Although the ban approved Tuesday won't take effect until 2011 and still must go through an environmental impact study that will require the council's final signoff it's a major new front in the war on plastic bags, which environmentalists say foul waterways, clog landfills and threaten wildlife.
Banding together as a region, top elected officials from Morgan Hill to Palo Alto joined Mayor Chuck Reed on Tuesday in support of San Jose's ordinance, which would ban the distribution of free plastic shopping bags at all retailers.

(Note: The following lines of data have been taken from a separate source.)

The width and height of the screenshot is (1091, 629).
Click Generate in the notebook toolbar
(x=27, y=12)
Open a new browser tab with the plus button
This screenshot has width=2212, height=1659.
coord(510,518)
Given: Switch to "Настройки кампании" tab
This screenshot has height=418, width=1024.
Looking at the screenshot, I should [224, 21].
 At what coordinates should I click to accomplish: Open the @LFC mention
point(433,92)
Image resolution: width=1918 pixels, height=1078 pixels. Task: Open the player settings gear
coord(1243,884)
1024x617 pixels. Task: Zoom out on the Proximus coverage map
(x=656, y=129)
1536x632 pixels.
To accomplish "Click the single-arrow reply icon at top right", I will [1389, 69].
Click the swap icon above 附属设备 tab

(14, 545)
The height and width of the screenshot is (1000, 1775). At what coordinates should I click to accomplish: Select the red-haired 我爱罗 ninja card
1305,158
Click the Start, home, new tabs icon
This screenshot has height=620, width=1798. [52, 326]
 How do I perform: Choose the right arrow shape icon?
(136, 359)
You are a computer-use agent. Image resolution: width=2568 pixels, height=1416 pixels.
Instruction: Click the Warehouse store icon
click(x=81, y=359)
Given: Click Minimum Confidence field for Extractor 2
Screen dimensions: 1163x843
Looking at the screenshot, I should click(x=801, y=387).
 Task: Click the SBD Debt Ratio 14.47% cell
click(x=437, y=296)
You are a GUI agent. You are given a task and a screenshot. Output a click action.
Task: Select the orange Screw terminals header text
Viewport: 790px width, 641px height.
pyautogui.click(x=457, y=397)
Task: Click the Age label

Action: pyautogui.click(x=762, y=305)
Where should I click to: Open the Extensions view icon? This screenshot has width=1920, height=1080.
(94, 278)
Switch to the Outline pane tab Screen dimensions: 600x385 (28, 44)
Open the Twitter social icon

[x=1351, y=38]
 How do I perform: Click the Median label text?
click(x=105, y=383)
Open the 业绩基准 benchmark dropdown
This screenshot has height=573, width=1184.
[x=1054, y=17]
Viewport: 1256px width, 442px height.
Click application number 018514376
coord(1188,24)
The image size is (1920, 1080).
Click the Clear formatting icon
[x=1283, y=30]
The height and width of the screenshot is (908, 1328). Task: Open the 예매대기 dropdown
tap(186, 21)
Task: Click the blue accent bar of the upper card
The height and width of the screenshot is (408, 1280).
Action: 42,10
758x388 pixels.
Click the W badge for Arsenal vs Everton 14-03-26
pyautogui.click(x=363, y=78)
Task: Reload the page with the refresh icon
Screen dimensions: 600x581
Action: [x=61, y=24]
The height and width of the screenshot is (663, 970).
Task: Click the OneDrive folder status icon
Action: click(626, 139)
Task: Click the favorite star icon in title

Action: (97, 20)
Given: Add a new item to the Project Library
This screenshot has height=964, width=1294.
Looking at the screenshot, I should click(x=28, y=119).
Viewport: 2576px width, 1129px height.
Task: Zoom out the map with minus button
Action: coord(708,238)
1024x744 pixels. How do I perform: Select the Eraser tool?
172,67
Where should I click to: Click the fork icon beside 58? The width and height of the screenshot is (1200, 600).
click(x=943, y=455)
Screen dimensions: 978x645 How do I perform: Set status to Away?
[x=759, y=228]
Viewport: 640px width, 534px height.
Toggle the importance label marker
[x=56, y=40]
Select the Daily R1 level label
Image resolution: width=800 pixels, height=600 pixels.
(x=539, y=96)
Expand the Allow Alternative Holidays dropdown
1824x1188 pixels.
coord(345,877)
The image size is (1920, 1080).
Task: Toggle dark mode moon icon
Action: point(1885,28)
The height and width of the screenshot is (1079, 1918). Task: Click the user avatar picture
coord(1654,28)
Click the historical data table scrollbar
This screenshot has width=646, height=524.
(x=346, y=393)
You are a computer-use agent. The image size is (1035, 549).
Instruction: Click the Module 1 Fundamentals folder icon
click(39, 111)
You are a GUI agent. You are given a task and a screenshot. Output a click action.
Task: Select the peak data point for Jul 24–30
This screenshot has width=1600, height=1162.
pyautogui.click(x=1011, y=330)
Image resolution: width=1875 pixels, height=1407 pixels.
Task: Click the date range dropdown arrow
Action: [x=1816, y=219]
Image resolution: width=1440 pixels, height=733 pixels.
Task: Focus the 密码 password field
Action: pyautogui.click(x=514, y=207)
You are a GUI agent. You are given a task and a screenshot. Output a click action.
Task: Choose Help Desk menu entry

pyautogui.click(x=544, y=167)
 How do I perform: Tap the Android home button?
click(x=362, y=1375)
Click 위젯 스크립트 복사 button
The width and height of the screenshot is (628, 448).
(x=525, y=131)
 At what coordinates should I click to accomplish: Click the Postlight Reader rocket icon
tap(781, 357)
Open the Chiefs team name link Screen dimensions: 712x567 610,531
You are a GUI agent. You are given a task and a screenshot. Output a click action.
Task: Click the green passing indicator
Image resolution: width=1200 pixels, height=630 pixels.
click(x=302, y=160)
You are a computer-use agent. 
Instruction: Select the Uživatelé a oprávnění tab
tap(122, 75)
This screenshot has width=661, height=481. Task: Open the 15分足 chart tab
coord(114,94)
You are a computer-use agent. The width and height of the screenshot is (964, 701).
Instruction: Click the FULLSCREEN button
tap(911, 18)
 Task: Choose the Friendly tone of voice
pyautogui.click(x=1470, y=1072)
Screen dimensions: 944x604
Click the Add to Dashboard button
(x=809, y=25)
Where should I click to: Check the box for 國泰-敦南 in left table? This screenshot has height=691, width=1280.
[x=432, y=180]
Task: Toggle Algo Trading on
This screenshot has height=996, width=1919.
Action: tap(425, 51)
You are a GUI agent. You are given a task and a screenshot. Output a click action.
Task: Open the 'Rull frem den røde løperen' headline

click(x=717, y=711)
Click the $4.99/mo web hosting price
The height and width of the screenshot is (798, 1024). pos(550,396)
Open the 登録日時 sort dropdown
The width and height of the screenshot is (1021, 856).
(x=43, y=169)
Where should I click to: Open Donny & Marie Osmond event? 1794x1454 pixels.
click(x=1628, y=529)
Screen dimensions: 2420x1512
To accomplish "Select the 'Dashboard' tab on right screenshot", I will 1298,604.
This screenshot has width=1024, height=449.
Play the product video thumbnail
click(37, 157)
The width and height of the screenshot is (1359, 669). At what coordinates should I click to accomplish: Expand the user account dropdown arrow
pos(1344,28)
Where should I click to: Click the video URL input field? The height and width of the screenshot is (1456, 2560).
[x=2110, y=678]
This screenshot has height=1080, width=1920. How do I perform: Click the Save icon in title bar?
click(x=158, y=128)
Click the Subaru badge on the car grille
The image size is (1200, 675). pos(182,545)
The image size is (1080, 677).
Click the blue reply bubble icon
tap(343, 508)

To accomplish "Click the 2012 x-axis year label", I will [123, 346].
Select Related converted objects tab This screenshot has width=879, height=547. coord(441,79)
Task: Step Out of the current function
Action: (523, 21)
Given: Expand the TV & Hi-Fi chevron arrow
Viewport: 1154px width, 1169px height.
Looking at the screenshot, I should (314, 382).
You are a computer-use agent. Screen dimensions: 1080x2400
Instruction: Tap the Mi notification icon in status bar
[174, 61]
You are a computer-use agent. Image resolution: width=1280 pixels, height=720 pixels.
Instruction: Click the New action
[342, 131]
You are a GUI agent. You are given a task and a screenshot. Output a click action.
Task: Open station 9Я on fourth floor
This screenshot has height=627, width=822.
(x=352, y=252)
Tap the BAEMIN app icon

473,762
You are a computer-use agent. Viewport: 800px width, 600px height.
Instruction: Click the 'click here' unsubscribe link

"I'll step out and take the lead in the South Bay to eliminate the scourge of plastic bags," said Reed, who was also flanked by officials from Milpitas, Campbell and Santa Clara. The mayor has made "green" business the core of his economic development plan. Palo Alto's ban on single-use plastic bags went into effect last week, and San Francisco's ban has been in place since 2007. A ban in Oakland was shelved in the face of a lawsuit that claimed the city failed to adequately study its effects; the plastics industry has aggressively challenged bag bans in court.
(snip)
"Legal work needs to be done," Reed told the council. "Many other cities went ahead and got sued because they didn't do it right."
(Excerpt) Read more at mercurynews.com ...
So what’s the problem with paper bags?
Charging for bags is a good way to get customers to reuse their old ones.
Plastic bags also cause global warming!
Paper or plastic? Sorry, that question is no longer valid.
Because nothing is safer than a pack of bloody chicken legs siting in a cloth sack. These cloth sacks that are all the rage are stupid and do nothing to save on energy and are an excellent way of spreading disease and can become a breeding ground for deadly mold.
Okay...All in favor of lobbing off Kali at the state lines and letting it float away into the Pacific?
Yeah... most of them biodegrade just fine, or can be recycled together with other recyclable paper products.
I wonder if anyone ever thought of making these “council” member submit to a drug test.
You have to cut down tress of course. The fact that fabric either comes from plants or man made chemical processes is lost on the loony left.
What about condoms?
I suppose people could launder these sacks between uses, but who bothers? Yes it is an excellent way of spreading foodborne illness.
Seeing as how no plastic bag we get is "single-use" (they are all reused as lunch bags, tote bags, garbage bags, etc.) does that mean we're exempt?
You got it.
Well, I bought a lifetime supply of incandescent bulbs last year, looks like I'll be buying a big supply of plastic bags tomorrow.
I can’t believe that I have to move back to this crap.
I’m so going to miss GA.
*Sigh*
The problem with that is these sacks are cheaply made and probably would start falling apart after a couple of times in the spin cycle. Also do you want your groceries smelling like Tide and Downy?
Absolutely nothing at all except they were effectively banned about 20 years ago to save the Earth or whatever.
I remember people complained about Styrofoam Big Mac containers until they switched to wax paper or cardboard.
Tide and Downy? You have to use environmentally friendly soap and beat them against a rock.